Güssing: Pfarrkirche zum Hl. Jakobus d. Ä.
St.-Jakobs-Kirche
Die Pfarre St. Jakob ist eine der ältesten Pfarren des Burgenlandes und wurde im 12. Jhdt. von den Benediktinern gegründet. 1198 wurde ein "Pesbyter Jakobus" als erster Pfarrer urkundlich erwähnt. In der Zeit der Reformation wirkten hier verschiedene protestantische Pastoren. Im Jahr 1634, nach Ausweisung der Protestanten, wurde die Pfarre dem kath. Priester Michael Lonyi, 1638 den Franziskanern zur Betreuung übergeben. Die St.-Jakobs-Kirche ist bis heute offiziell die Pfarrkirche von Güssing. Bedingt durch ihre Größe und die eher ungünstige Lage, werden jedoch die meisten pfarrlichen Aufgaben in der Klosterkirche erfüllt. Die St.-Jakobs-Kirche wird als Friedhofskirche genützt.
Die St.
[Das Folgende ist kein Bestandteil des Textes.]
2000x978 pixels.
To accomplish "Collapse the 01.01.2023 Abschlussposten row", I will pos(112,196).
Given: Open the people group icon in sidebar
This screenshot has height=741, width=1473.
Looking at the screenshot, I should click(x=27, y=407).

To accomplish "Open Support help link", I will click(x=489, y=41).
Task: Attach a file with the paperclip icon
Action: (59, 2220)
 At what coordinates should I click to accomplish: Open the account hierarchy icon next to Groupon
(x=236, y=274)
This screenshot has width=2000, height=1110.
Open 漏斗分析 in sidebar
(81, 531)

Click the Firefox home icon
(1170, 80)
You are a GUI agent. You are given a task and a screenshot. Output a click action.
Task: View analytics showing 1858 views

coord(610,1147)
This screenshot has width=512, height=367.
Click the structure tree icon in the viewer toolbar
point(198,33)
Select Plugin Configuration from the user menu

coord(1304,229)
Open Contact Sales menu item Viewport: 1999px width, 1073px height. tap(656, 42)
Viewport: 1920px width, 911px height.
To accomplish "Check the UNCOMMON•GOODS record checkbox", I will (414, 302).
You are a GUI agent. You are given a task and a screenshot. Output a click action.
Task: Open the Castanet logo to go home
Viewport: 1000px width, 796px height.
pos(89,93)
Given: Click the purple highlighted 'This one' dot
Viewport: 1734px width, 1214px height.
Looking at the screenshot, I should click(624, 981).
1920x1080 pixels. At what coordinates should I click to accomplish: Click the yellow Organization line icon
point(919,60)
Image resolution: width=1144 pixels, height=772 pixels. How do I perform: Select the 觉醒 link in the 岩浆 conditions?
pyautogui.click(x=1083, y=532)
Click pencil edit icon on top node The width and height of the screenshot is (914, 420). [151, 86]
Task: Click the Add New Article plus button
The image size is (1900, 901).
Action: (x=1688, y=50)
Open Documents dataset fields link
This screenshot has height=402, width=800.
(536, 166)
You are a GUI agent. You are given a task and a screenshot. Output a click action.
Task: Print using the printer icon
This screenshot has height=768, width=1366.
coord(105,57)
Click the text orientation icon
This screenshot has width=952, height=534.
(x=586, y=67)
Jakobs-Kirche wurde in den Jahren 1749, 1846, 1941/42 und 1962 bis 1964 restauriert.
Zur Pfarre von St.-Jakob gehören: die Filialkirchen St.
Nikolaus, Glasing, Urbersdorf und Neustift bei Güssing, sowie als
"Außenstellen" die Güssinger Ortsteile Langzeil, Rosenberg,
Krottendorf und Ludwigshof.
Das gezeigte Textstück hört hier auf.